Source material: Begin
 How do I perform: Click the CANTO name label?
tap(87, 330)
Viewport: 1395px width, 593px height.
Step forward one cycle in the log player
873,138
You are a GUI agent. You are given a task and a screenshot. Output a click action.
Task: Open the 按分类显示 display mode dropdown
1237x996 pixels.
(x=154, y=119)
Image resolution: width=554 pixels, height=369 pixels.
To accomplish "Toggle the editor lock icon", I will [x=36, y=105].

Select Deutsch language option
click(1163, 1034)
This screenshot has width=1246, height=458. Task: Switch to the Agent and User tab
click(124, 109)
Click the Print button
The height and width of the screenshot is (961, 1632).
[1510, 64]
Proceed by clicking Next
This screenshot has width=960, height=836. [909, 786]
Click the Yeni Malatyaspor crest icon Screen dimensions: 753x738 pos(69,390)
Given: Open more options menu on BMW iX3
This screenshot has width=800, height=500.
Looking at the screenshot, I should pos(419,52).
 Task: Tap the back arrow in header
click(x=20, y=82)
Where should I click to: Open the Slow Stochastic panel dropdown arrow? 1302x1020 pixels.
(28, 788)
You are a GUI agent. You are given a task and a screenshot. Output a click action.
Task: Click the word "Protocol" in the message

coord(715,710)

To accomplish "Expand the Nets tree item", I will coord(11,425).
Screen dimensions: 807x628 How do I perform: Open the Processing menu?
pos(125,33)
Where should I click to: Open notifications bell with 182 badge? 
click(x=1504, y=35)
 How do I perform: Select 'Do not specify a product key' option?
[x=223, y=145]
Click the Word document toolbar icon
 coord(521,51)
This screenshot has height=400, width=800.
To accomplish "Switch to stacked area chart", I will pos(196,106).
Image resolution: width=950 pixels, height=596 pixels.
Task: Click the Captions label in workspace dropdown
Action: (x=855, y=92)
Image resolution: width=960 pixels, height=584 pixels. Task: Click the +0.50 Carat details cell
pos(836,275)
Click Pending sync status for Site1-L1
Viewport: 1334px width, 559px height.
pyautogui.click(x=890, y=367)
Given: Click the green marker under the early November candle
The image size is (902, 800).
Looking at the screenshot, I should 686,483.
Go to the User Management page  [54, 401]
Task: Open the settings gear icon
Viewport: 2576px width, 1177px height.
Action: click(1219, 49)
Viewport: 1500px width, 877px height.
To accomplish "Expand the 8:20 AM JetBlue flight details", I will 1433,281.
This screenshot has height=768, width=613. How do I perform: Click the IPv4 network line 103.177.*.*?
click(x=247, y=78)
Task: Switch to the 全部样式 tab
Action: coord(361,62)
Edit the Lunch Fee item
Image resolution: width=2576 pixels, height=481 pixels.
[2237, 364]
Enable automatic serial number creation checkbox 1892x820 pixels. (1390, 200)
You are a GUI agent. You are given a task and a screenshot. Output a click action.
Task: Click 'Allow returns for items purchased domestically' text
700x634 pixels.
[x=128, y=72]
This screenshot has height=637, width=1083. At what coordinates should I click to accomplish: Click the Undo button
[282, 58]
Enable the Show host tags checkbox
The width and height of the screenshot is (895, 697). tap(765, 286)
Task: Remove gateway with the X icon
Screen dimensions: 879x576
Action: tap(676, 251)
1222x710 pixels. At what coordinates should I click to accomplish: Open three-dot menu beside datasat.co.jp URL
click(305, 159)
Source material: End
▶ What is expected: Which lines should be output? Exactly those from the first line of the data through the line containing "Image resolution: width=554", inclusive.

▶ Response to the exercise:
 How do I perform: Click the CANTO name label?
tap(87, 330)
Viewport: 1395px width, 593px height.
Step forward one cycle in the log player
873,138
You are a GUI agent. You are given a task and a screenshot. Output a click action.
Task: Open the 按分类显示 display mode dropdown
1237x996 pixels.
(x=154, y=119)
Image resolution: width=554 pixels, height=369 pixels.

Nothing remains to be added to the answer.